§ **Work order**: In the records below, the lines from the one containing "Click the 锥形阵 formation dots icon" through the last are to be reproduced exactly and alone.

START Records for processing

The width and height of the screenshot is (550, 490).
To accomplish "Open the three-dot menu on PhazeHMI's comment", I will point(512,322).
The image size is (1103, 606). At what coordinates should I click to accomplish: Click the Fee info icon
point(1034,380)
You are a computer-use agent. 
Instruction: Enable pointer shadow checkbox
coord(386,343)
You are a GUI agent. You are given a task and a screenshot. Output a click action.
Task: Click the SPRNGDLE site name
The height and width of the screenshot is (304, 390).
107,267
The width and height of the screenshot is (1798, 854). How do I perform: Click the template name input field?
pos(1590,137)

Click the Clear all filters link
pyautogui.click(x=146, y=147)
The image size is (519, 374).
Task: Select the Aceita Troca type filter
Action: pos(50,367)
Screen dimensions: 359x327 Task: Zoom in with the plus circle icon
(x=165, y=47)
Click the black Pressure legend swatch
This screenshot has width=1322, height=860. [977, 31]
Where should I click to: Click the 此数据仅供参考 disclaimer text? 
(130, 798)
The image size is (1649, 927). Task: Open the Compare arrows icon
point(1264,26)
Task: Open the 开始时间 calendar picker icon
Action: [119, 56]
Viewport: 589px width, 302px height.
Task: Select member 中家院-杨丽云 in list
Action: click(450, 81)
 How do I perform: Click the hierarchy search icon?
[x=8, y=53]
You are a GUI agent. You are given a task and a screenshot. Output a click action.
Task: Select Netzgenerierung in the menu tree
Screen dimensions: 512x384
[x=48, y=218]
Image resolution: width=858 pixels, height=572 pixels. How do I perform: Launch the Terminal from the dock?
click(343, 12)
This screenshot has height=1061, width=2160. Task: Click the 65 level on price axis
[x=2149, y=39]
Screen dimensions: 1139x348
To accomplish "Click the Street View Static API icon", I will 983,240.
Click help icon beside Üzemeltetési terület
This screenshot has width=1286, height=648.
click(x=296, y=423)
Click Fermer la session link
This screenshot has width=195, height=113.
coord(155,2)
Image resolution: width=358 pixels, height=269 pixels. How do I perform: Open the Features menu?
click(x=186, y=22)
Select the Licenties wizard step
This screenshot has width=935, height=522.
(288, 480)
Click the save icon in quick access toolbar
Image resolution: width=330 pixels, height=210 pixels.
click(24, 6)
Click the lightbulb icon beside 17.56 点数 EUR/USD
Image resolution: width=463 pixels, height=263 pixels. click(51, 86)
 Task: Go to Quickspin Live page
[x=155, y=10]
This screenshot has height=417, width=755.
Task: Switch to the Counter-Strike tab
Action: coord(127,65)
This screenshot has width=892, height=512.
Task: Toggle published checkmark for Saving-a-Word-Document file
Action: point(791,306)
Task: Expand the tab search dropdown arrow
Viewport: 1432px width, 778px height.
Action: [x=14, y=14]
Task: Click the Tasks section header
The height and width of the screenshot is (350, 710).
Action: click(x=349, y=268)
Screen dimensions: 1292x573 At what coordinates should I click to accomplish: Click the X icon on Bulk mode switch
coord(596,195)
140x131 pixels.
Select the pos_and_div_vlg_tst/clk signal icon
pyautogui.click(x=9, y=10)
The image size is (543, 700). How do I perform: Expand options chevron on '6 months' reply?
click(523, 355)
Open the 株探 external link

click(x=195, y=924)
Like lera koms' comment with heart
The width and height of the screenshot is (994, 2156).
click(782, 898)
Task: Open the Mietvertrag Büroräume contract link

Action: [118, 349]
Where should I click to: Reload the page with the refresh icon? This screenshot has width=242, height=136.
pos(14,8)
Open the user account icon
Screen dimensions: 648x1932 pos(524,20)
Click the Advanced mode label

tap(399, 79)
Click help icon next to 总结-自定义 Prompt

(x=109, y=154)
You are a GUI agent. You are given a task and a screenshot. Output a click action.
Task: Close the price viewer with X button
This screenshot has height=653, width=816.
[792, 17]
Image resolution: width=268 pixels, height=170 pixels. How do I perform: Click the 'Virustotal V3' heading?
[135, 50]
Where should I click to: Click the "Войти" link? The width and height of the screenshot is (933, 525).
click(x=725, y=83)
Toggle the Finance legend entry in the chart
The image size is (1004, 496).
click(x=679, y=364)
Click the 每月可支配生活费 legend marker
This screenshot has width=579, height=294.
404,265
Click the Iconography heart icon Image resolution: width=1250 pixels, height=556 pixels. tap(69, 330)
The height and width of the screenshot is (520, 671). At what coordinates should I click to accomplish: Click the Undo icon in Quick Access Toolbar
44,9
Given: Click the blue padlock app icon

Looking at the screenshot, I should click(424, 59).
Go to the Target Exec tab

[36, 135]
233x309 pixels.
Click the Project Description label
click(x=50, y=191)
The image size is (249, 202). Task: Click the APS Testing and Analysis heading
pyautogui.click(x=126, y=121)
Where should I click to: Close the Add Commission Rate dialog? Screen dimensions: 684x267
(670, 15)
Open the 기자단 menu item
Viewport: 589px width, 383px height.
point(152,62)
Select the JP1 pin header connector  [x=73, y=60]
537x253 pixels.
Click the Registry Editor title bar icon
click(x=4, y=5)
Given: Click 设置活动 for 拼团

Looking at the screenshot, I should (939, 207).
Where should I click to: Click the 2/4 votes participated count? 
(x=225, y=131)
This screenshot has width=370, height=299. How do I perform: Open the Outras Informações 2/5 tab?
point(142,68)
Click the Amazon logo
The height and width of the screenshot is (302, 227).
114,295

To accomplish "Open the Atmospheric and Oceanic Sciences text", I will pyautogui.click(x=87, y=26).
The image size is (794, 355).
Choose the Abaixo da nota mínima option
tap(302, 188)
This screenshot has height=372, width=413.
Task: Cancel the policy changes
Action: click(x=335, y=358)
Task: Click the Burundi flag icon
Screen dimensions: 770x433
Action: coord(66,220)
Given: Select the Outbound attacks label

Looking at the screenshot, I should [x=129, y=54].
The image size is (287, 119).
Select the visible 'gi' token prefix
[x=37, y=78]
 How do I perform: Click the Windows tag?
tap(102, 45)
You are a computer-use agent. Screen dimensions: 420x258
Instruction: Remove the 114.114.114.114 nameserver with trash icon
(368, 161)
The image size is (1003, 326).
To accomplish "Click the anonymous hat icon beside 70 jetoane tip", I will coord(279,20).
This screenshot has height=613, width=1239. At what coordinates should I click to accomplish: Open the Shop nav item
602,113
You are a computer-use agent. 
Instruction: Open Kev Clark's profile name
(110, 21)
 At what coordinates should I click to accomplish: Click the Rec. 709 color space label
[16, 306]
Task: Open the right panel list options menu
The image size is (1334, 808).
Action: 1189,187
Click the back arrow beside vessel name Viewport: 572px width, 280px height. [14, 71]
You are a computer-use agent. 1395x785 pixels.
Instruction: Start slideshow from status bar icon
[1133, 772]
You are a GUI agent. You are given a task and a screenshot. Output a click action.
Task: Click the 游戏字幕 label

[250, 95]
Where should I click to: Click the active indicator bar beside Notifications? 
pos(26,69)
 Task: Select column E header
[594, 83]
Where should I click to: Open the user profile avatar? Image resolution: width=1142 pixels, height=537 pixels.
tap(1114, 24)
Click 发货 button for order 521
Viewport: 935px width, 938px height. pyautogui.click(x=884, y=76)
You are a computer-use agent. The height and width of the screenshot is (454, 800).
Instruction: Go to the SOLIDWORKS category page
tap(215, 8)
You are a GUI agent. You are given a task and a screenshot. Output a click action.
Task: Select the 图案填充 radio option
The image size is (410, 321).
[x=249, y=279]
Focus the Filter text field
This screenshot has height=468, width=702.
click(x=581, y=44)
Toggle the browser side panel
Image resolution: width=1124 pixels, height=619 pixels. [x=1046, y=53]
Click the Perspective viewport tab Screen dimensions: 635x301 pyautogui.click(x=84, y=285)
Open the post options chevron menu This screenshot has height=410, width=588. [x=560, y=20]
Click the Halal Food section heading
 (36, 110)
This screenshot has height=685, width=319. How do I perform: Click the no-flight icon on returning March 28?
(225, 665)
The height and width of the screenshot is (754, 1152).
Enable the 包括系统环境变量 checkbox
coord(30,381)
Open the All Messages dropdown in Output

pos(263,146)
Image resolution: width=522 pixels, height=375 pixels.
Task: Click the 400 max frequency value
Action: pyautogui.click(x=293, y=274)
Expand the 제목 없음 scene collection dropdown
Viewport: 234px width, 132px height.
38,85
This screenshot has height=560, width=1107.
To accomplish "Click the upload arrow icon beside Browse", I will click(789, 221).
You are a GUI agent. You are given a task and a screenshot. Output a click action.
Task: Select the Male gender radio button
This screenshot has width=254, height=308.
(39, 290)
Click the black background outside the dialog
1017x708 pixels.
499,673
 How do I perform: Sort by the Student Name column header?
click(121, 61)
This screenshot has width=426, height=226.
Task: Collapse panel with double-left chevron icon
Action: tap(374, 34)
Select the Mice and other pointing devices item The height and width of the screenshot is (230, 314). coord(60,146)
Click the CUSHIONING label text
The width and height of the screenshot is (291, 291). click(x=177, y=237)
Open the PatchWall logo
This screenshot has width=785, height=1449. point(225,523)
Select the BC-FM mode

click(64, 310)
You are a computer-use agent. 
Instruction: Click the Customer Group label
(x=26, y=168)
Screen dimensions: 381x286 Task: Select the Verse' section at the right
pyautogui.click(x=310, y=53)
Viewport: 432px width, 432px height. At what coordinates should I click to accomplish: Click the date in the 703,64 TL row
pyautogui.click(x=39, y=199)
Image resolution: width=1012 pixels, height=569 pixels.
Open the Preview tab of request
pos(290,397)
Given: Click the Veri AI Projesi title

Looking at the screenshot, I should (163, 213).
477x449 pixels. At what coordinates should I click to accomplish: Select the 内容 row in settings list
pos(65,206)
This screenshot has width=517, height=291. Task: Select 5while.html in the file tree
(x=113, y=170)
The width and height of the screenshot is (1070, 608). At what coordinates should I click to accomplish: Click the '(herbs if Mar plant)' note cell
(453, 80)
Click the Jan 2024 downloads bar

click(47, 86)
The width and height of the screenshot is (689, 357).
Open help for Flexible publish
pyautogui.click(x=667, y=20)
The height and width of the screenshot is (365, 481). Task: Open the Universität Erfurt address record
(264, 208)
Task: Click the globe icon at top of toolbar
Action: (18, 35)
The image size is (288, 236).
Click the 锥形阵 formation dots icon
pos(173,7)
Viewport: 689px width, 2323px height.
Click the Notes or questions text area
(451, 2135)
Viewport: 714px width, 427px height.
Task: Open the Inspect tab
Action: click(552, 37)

END Records for processing

§ **Your response**:
Click the 锥形阵 formation dots icon
pos(173,7)
Viewport: 689px width, 2323px height.
Click the Notes or questions text area
(451, 2135)
Viewport: 714px width, 427px height.
Task: Open the Inspect tab
Action: click(552, 37)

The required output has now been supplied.